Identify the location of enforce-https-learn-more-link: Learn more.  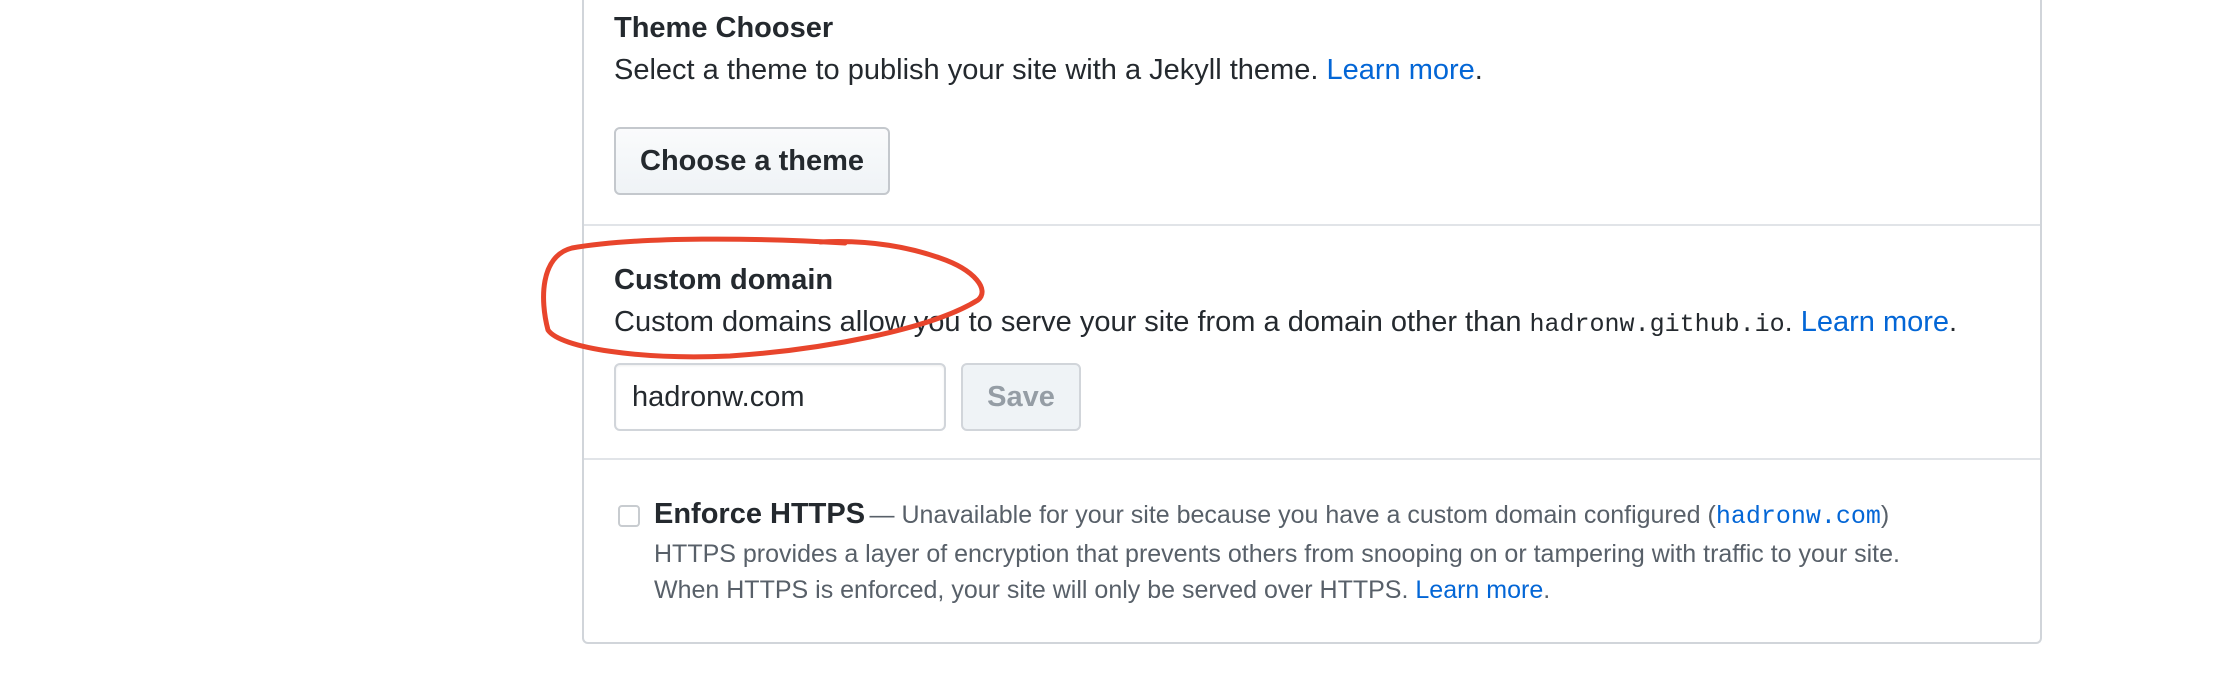
(1479, 590).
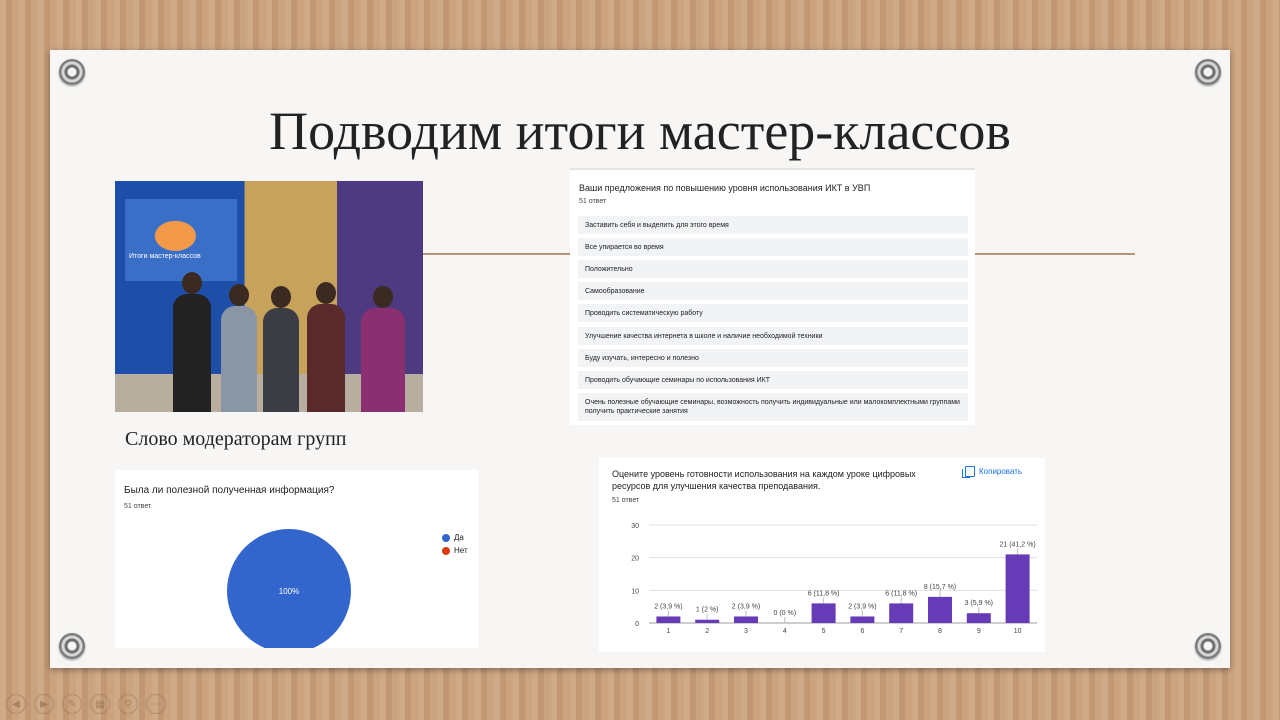 Image resolution: width=1280 pixels, height=720 pixels. Describe the element at coordinates (708, 610) in the screenshot. I see `data-label: 1 (2 %)` at that location.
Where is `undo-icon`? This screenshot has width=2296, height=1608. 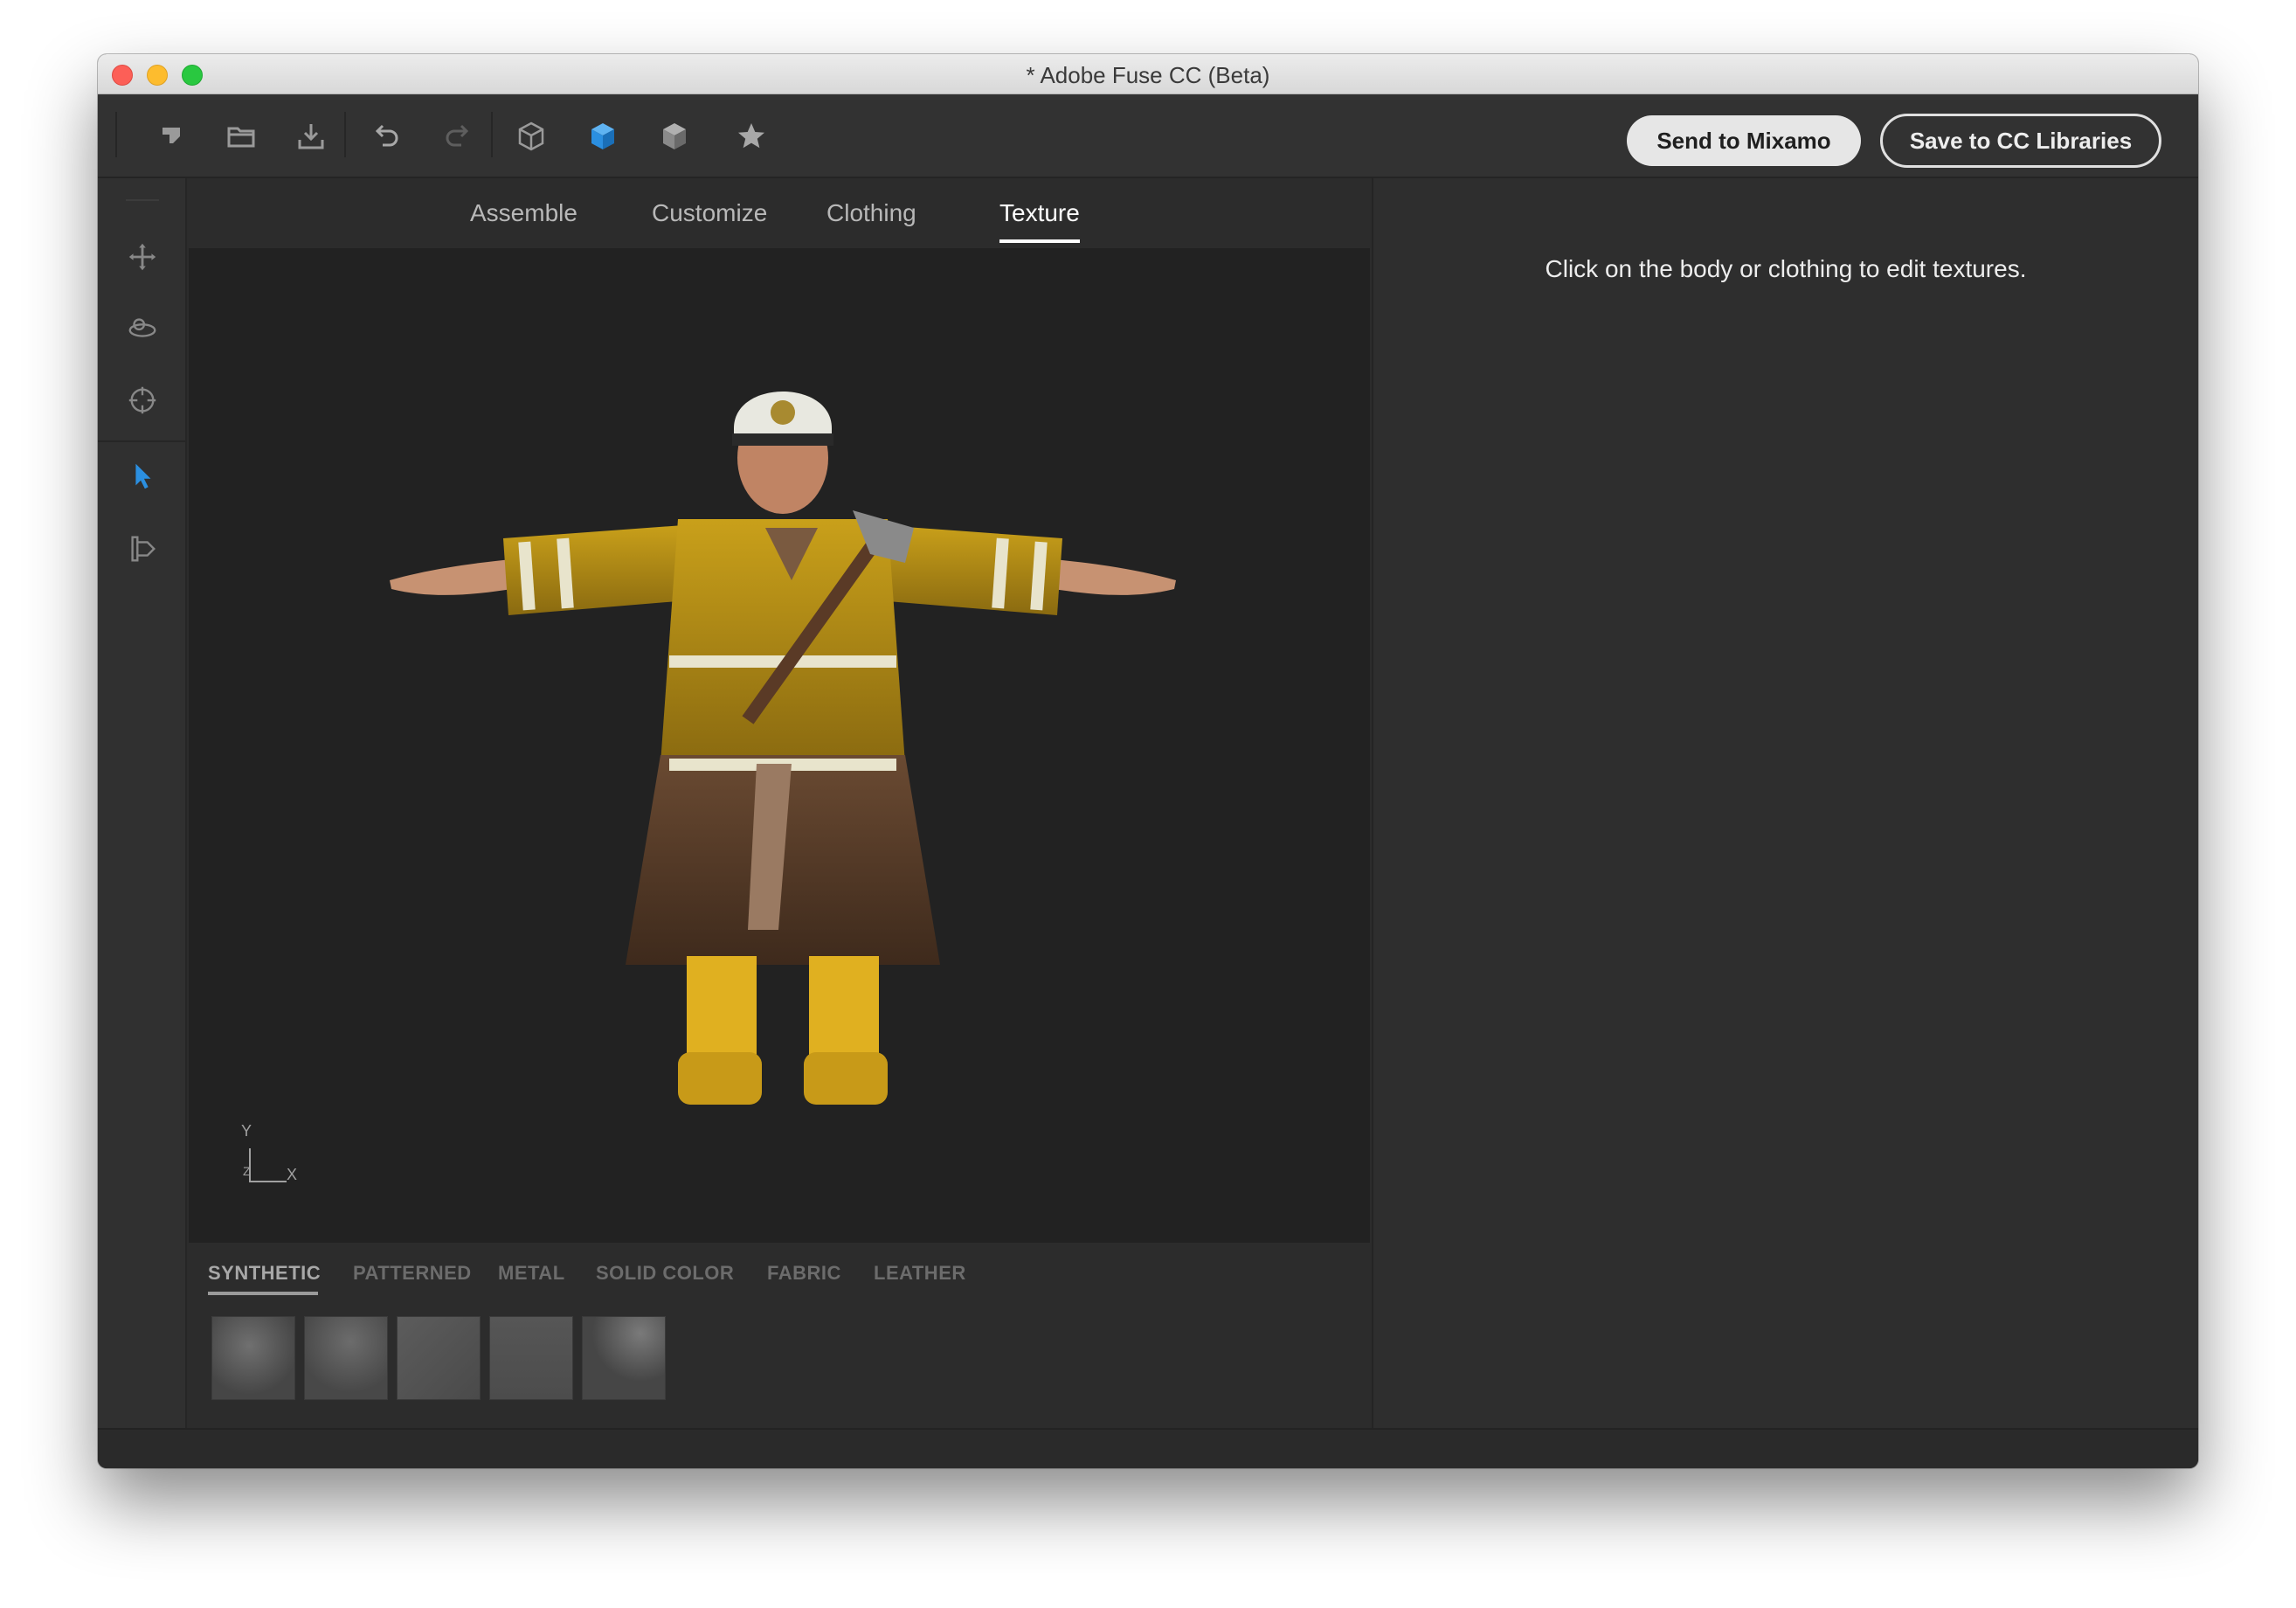
undo-icon is located at coordinates (386, 136).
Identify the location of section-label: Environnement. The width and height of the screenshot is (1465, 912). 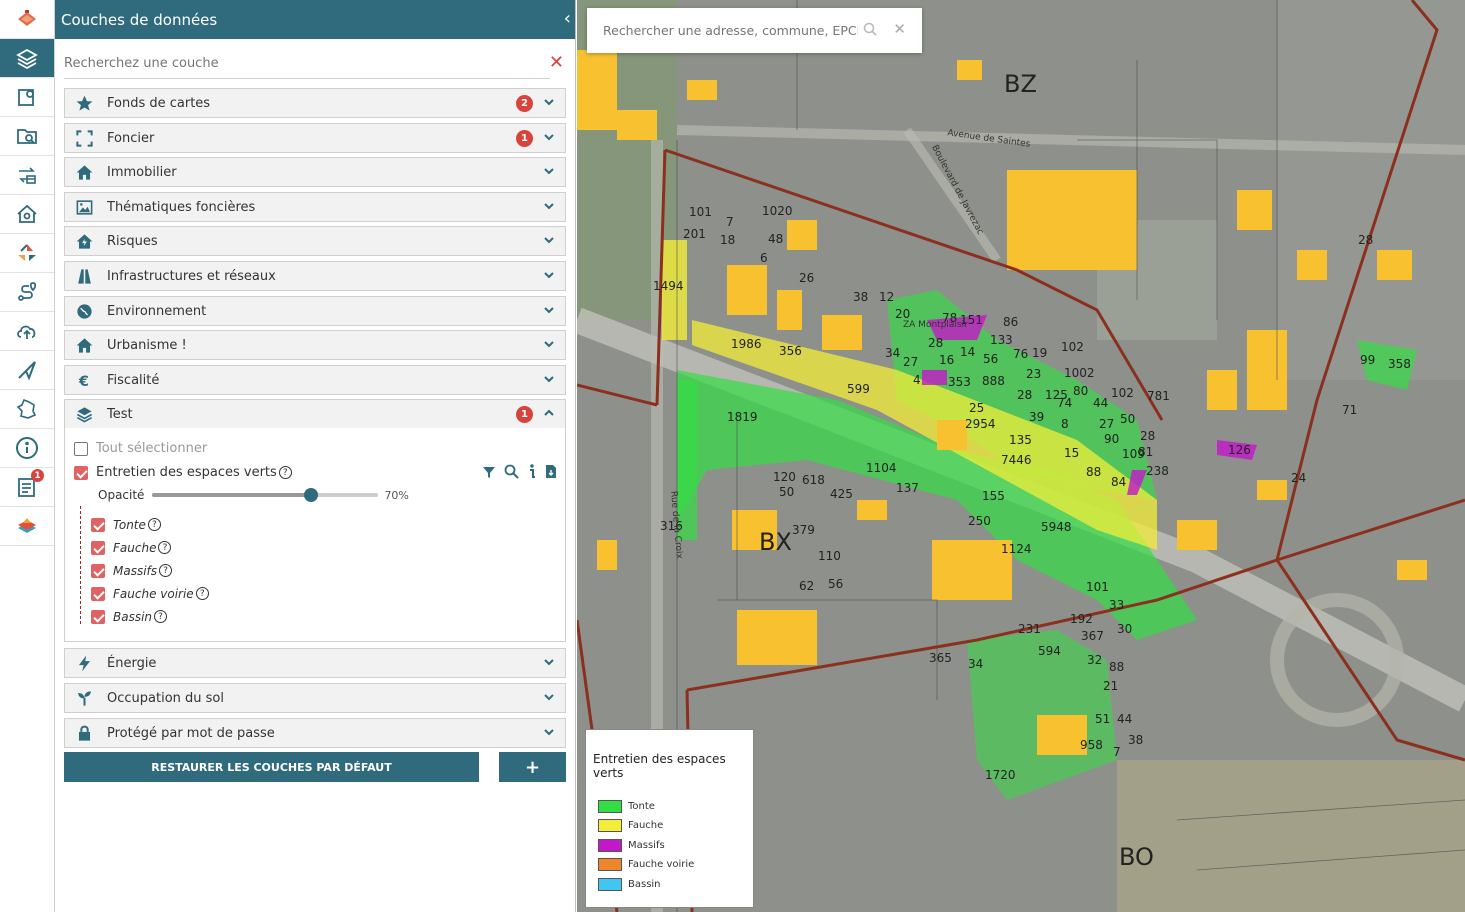
(157, 311).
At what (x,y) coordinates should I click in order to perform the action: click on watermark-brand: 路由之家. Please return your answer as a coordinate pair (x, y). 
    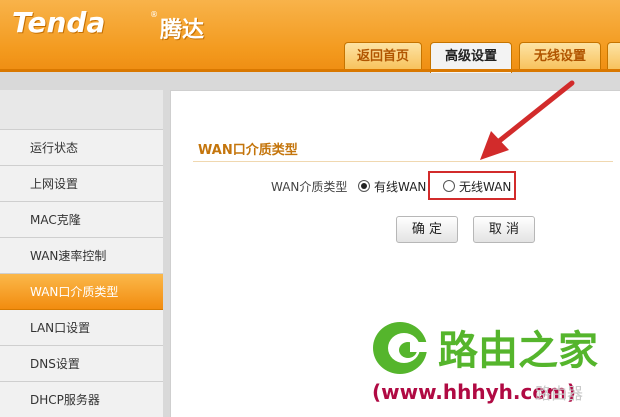
    Looking at the image, I should click on (518, 351).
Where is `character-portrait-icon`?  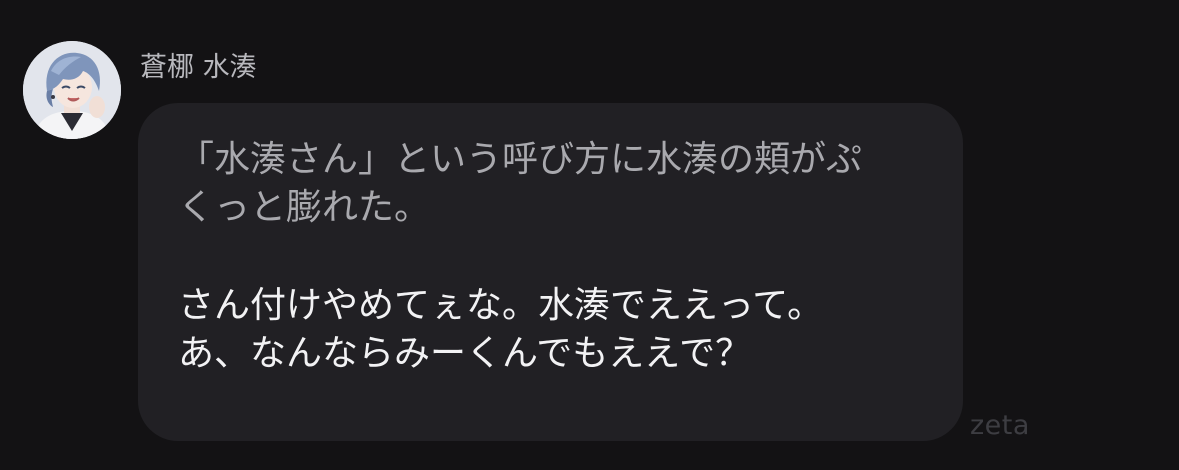 character-portrait-icon is located at coordinates (72, 90).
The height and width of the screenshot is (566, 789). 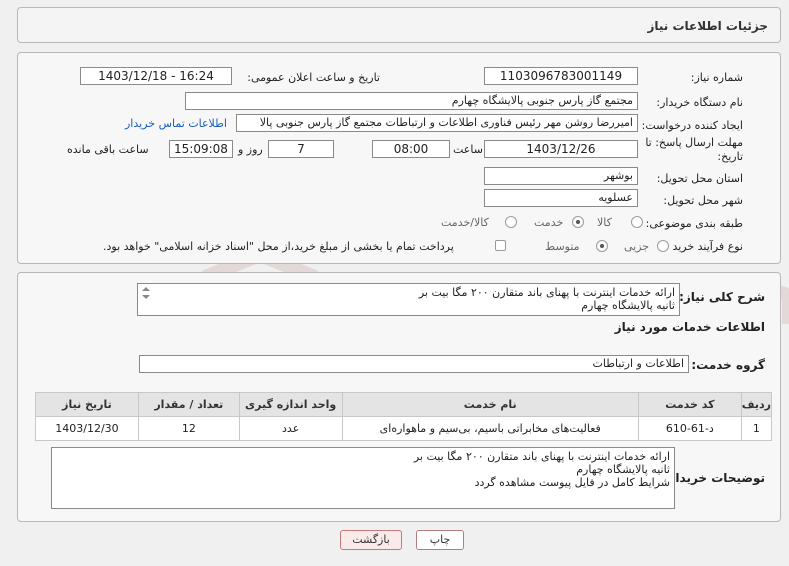 What do you see at coordinates (465, 222) in the screenshot?
I see `category-goods-service-label: کالا/خدمت` at bounding box center [465, 222].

···

| What you need to do |
Recast the records as a JSON list of strings, one string per line and no blank lines, beginning at the start of the records and stopping after the line that contains "Image resolution: width=1280". Leave the pictures out of the answer.

| Solution |
[
  "Identify the location of enforce-https-learn-more-link: Learn more.  ",
  "(1479, 590).",
  " Image resolution: width=1280 pixels, height=720 pixels. Describe the element at coordinates (708, 610) in the screenshot. I see `data-label: 1 (2 %)` at that location."
]